U.S. President Donald Trump has indicated that both Afghanistan and Pakistan will be among the countries whose citizens will have to go through an "extreme vetting" process before entering the United States, a Dawn report said.
In an interview to ABC News, Trump was asked why Afghanistan, Pakistan and Saudi Arabia were not on a list of seven Muslim-majority countries whose citizens would be banned from the U.S.
"We're going to have extreme vetting in all cases. And I mean extreme. And we're not letting people in if we think there’s even a little chance of some problem," he replied.
Asked if this was the Muslim ban that he had talked about during the election campaign, he said: "It's not the Muslim ban. But it's countries that have tremendous terror.... And it's countries that people are going to come in and cause us tremendous problems."

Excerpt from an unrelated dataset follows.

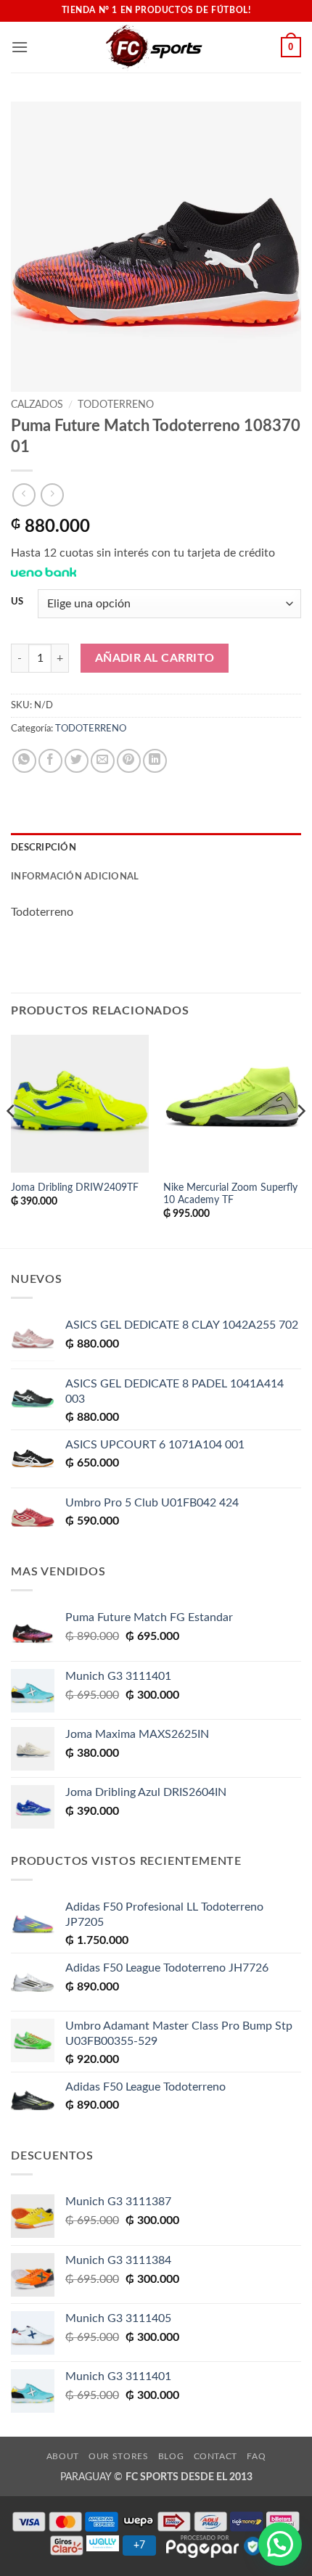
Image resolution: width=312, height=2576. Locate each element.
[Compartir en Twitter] (77, 761)
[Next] (300, 1140)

He said: "It's going to be very hard to come in. Right now it's very easy to come in. It's gonna be very, very hard."
Reports that the Trump administration would establish a registry for collecting data about Muslims living in the US brought thousands of protesters out in a New York park on Wednesday night and a former secretary of state said she too would register as a Muslim if Muslims were asked to do so, Dawn said.
Madeleine Albright, the first woman US secretary of state, tweeted: "I was raised Catholic, became Episcopalian and found out later my family was Jewish. I stand ready to register as Muslim in solidarity."